▶ [What needs to be done]:
Filter the entries down to the lines containing "computer", and copy those lines.

▶ [Working data]:
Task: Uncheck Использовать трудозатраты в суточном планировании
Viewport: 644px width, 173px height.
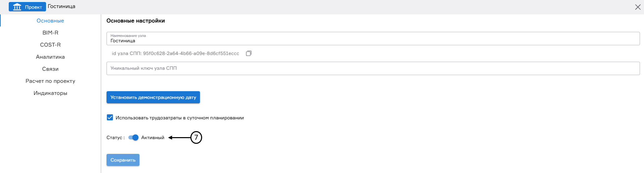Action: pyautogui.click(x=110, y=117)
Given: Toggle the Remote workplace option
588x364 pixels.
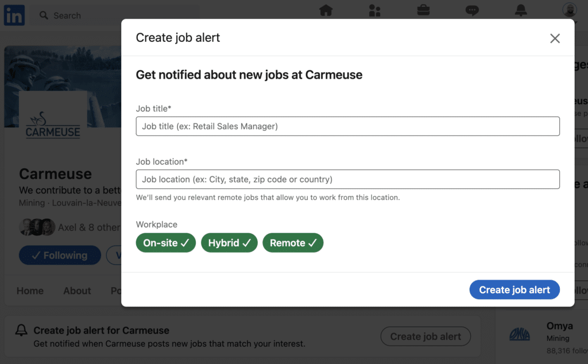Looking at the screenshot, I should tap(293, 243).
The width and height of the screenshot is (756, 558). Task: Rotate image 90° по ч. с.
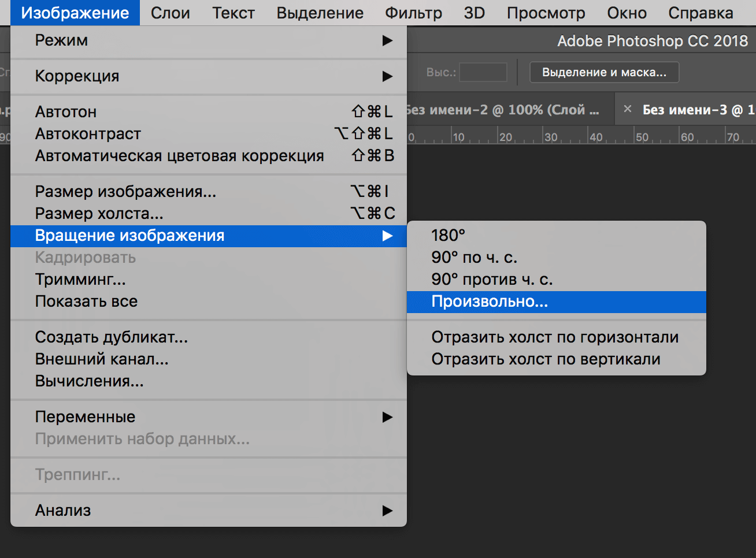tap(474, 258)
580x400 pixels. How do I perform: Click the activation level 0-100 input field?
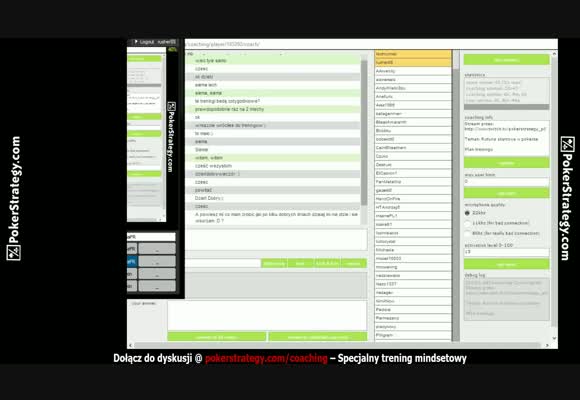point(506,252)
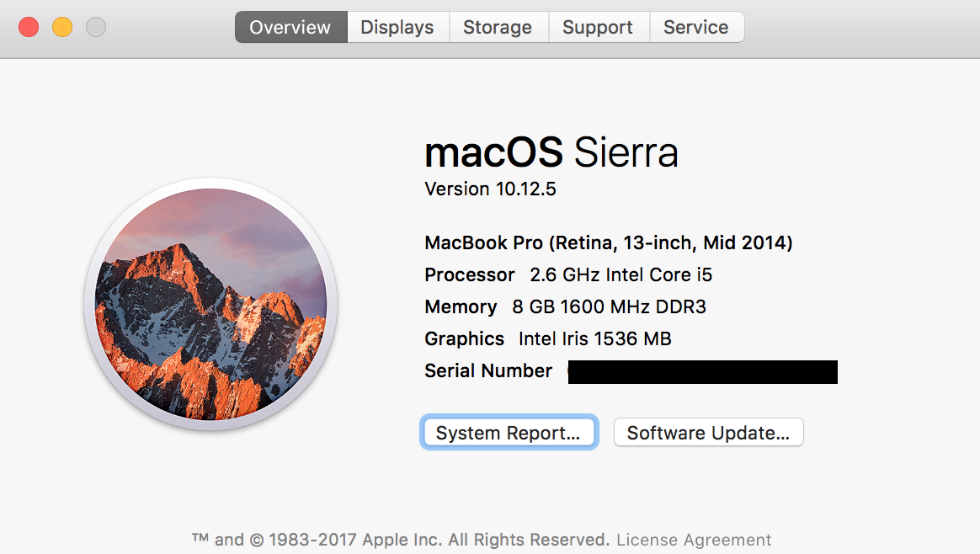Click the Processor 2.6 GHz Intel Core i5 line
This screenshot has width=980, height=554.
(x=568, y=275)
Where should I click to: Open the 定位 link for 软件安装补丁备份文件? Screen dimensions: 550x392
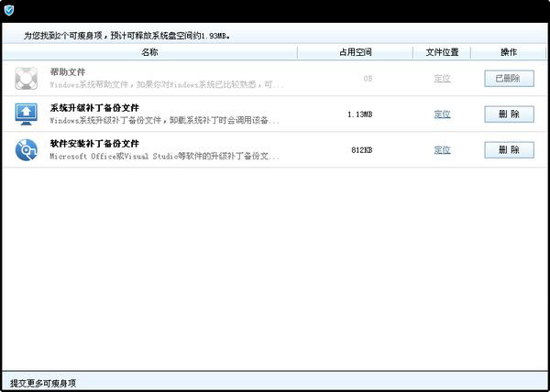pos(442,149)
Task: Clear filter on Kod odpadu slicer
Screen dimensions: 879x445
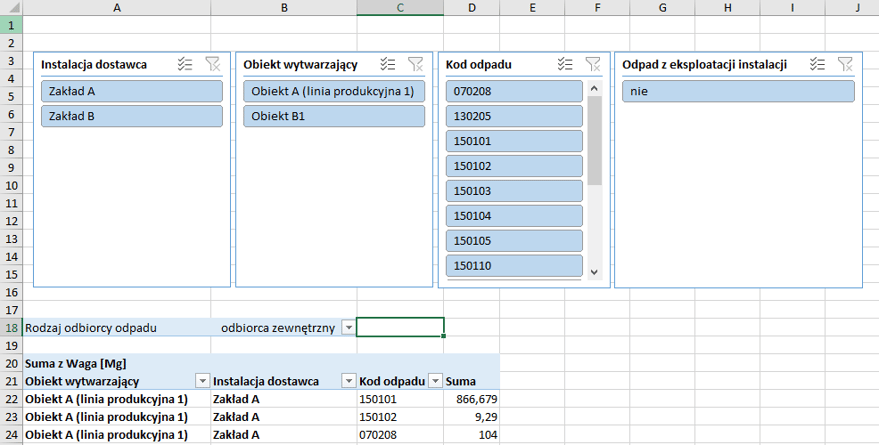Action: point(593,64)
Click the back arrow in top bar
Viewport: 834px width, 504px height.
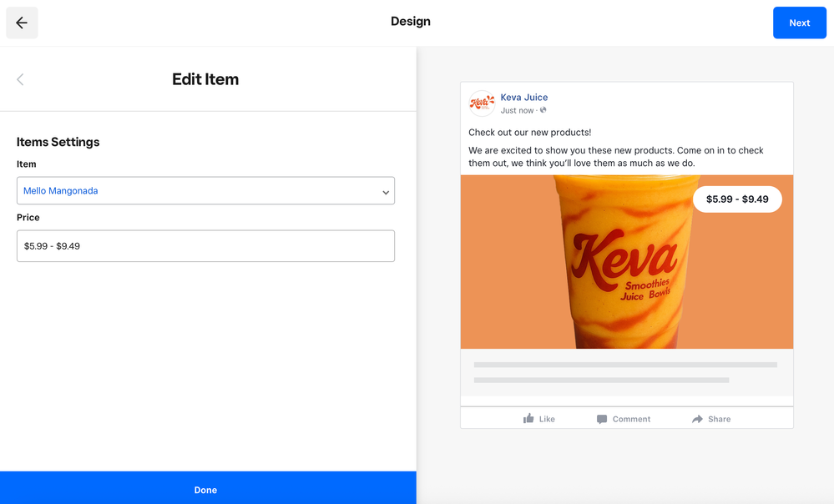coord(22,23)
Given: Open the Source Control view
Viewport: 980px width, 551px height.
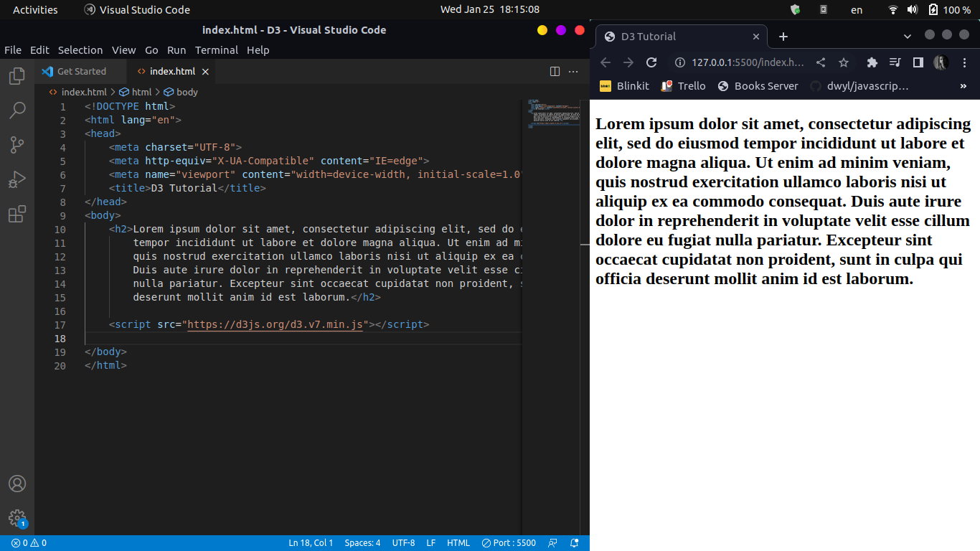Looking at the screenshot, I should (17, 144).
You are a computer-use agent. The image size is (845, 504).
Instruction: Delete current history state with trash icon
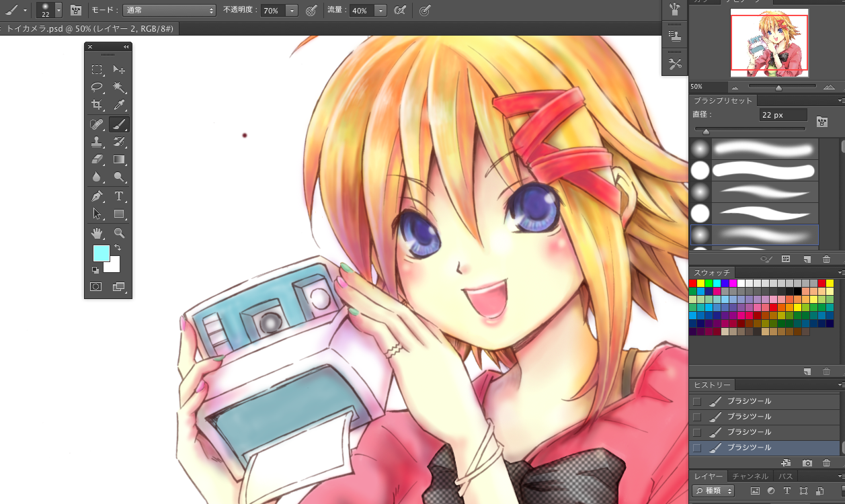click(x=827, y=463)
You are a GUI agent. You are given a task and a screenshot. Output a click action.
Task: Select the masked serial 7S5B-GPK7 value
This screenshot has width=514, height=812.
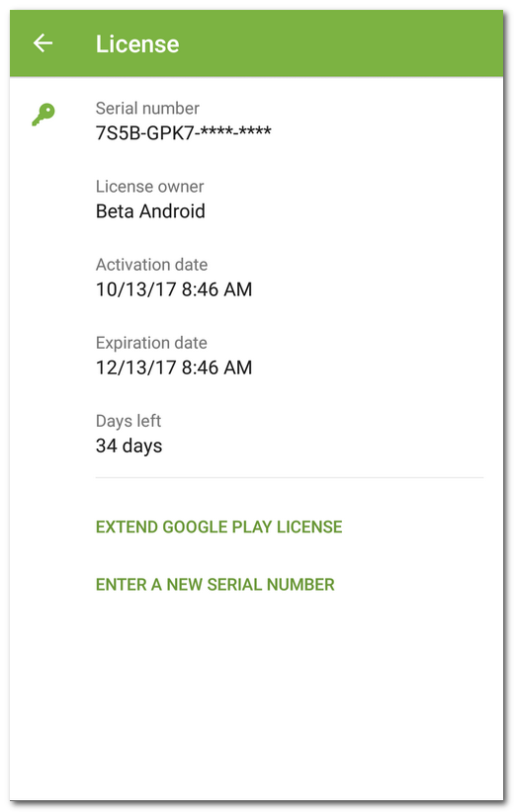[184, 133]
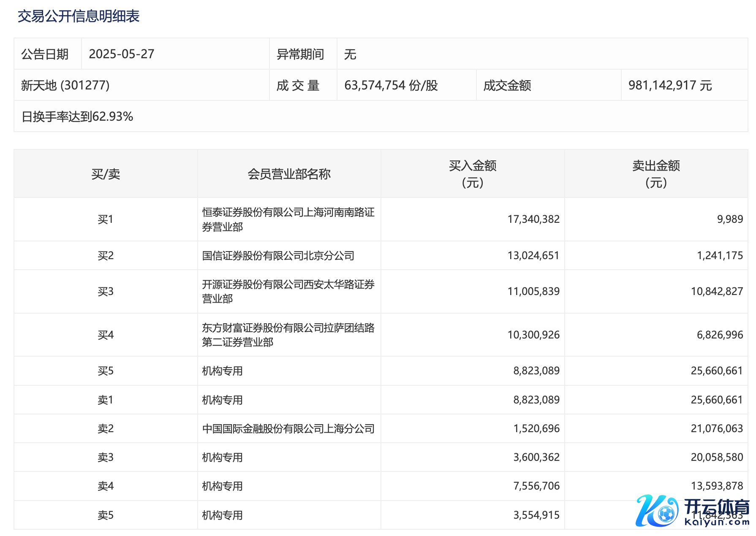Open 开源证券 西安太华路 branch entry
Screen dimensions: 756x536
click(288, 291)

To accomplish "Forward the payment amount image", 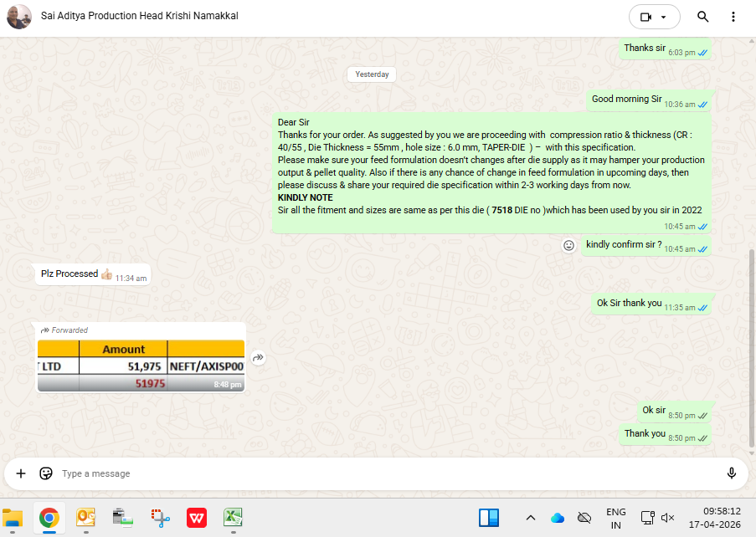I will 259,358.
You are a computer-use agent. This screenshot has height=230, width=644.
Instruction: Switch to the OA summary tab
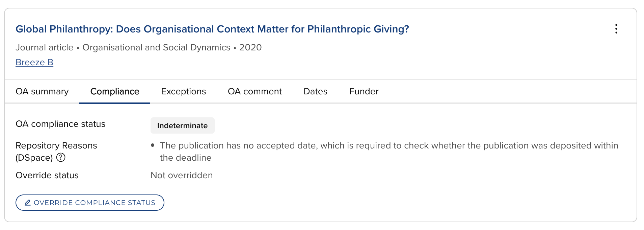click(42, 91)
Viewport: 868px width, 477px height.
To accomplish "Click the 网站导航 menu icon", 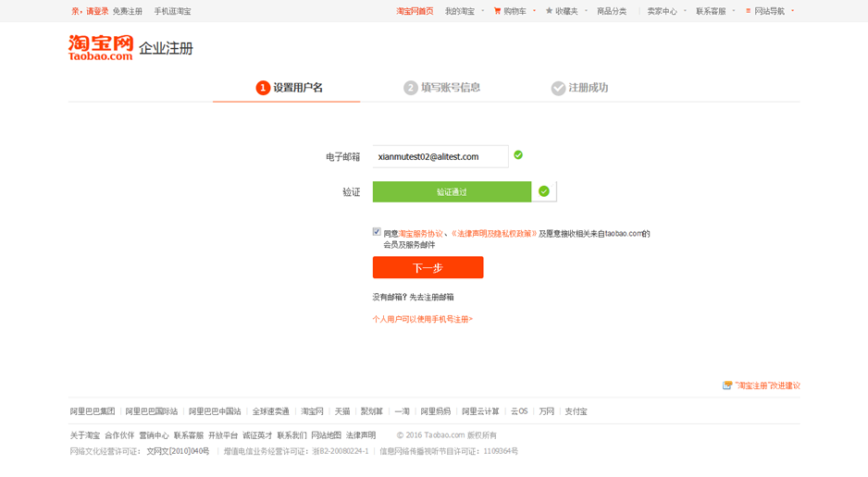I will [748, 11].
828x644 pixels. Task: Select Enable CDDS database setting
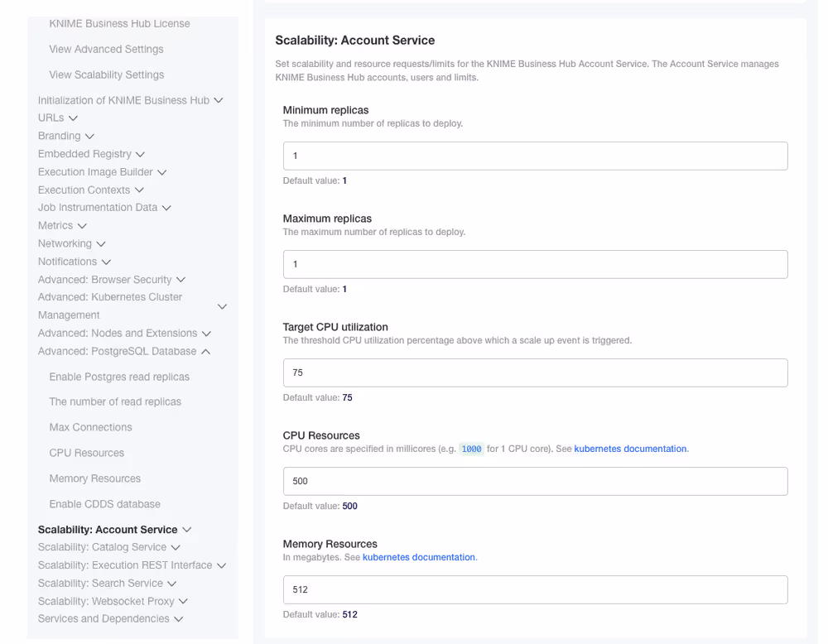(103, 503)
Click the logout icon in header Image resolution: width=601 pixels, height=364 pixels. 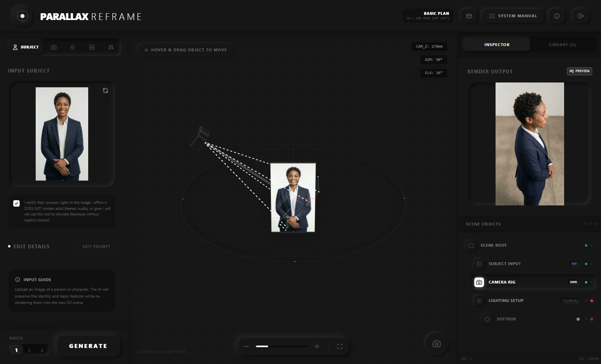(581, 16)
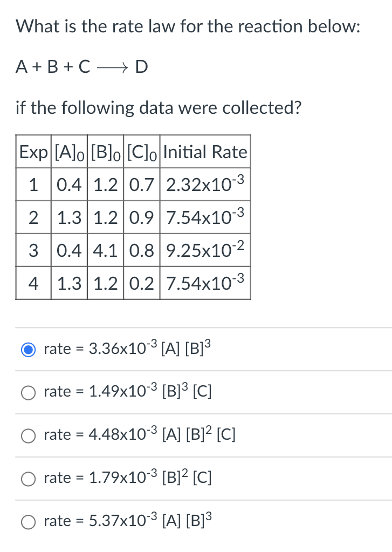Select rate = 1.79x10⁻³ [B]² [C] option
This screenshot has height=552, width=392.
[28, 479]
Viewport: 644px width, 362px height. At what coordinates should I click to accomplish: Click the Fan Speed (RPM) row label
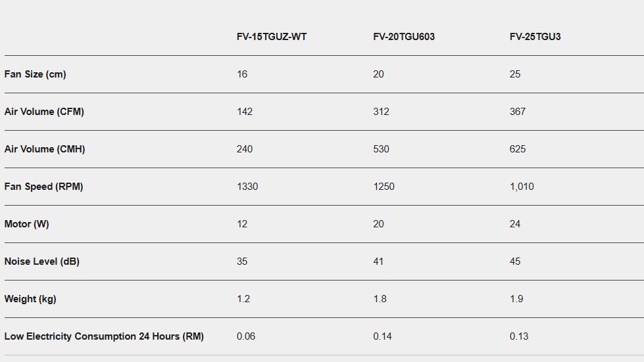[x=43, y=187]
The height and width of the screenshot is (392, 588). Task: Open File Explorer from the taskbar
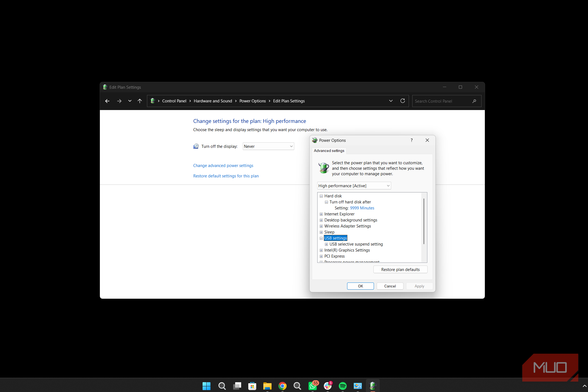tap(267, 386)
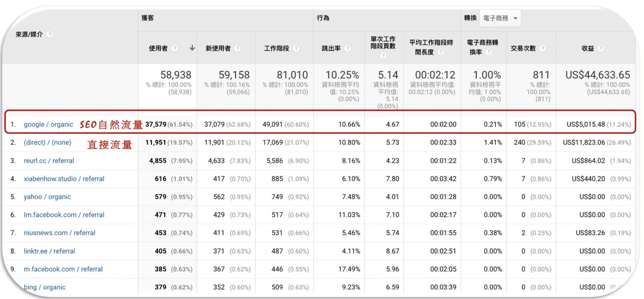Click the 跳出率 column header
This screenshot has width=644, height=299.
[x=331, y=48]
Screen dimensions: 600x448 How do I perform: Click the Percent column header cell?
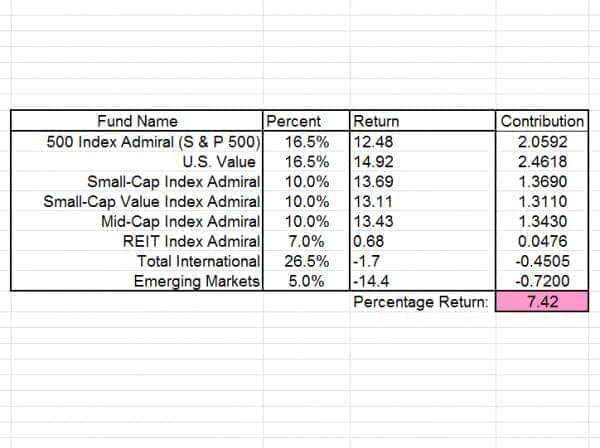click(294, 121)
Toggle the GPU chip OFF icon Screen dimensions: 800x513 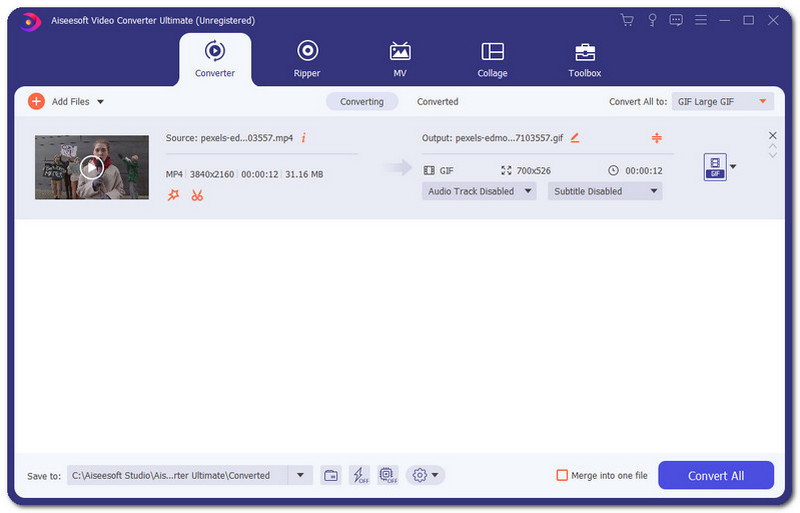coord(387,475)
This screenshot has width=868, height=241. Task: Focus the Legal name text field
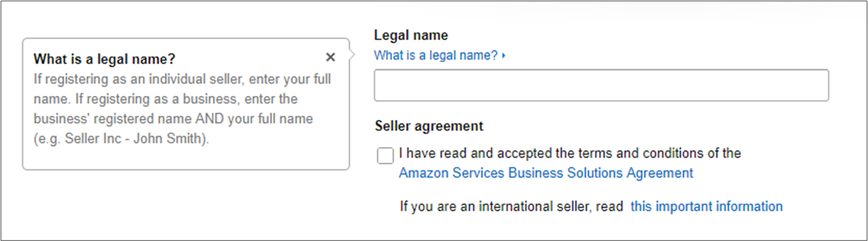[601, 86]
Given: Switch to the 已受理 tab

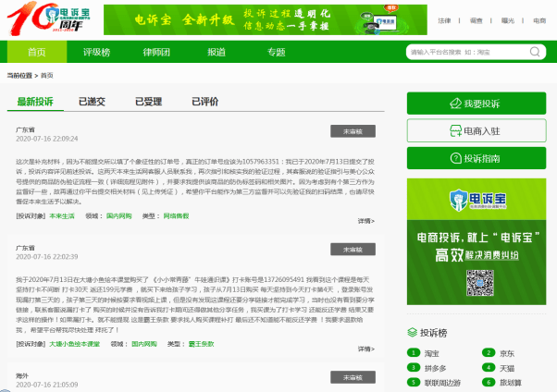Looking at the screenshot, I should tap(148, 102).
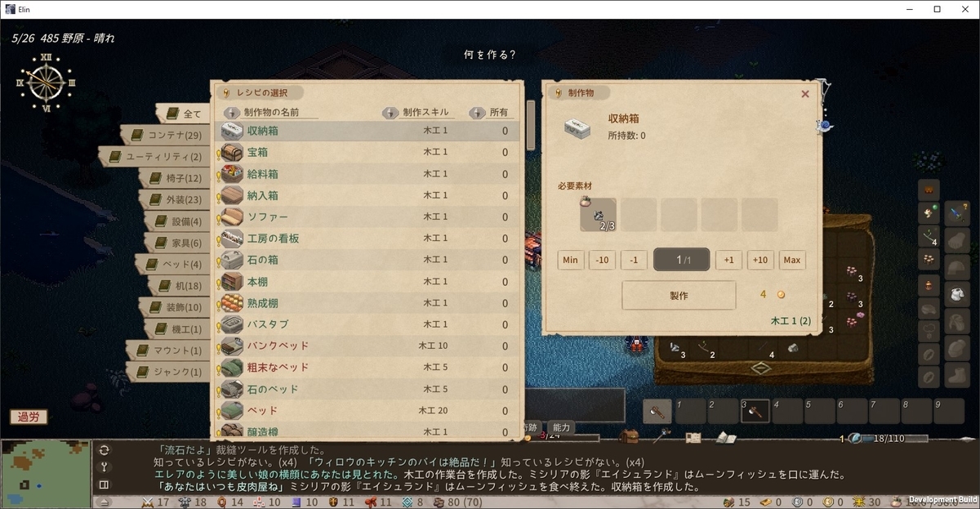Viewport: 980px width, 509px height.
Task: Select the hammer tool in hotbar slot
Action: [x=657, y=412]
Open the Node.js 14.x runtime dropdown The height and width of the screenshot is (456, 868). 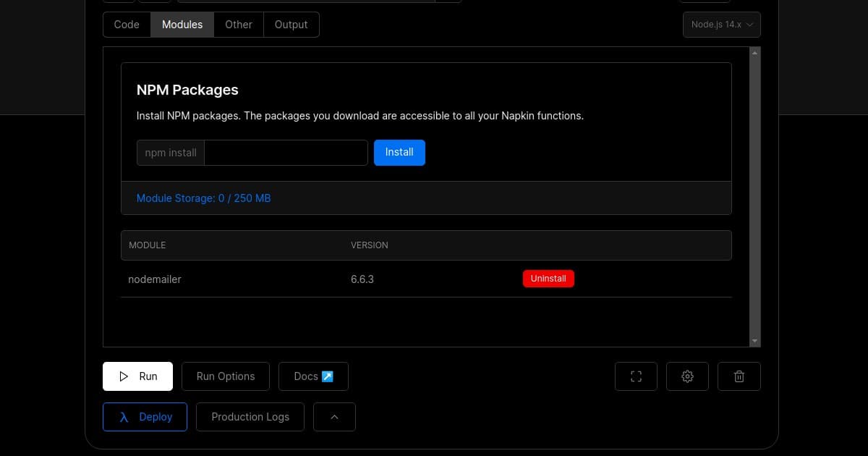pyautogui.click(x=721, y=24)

▶ [Task solution]:
You are a computer-use agent. The image size is (845, 504).
You are a computer-use agent. This screenshot has height=230, width=644.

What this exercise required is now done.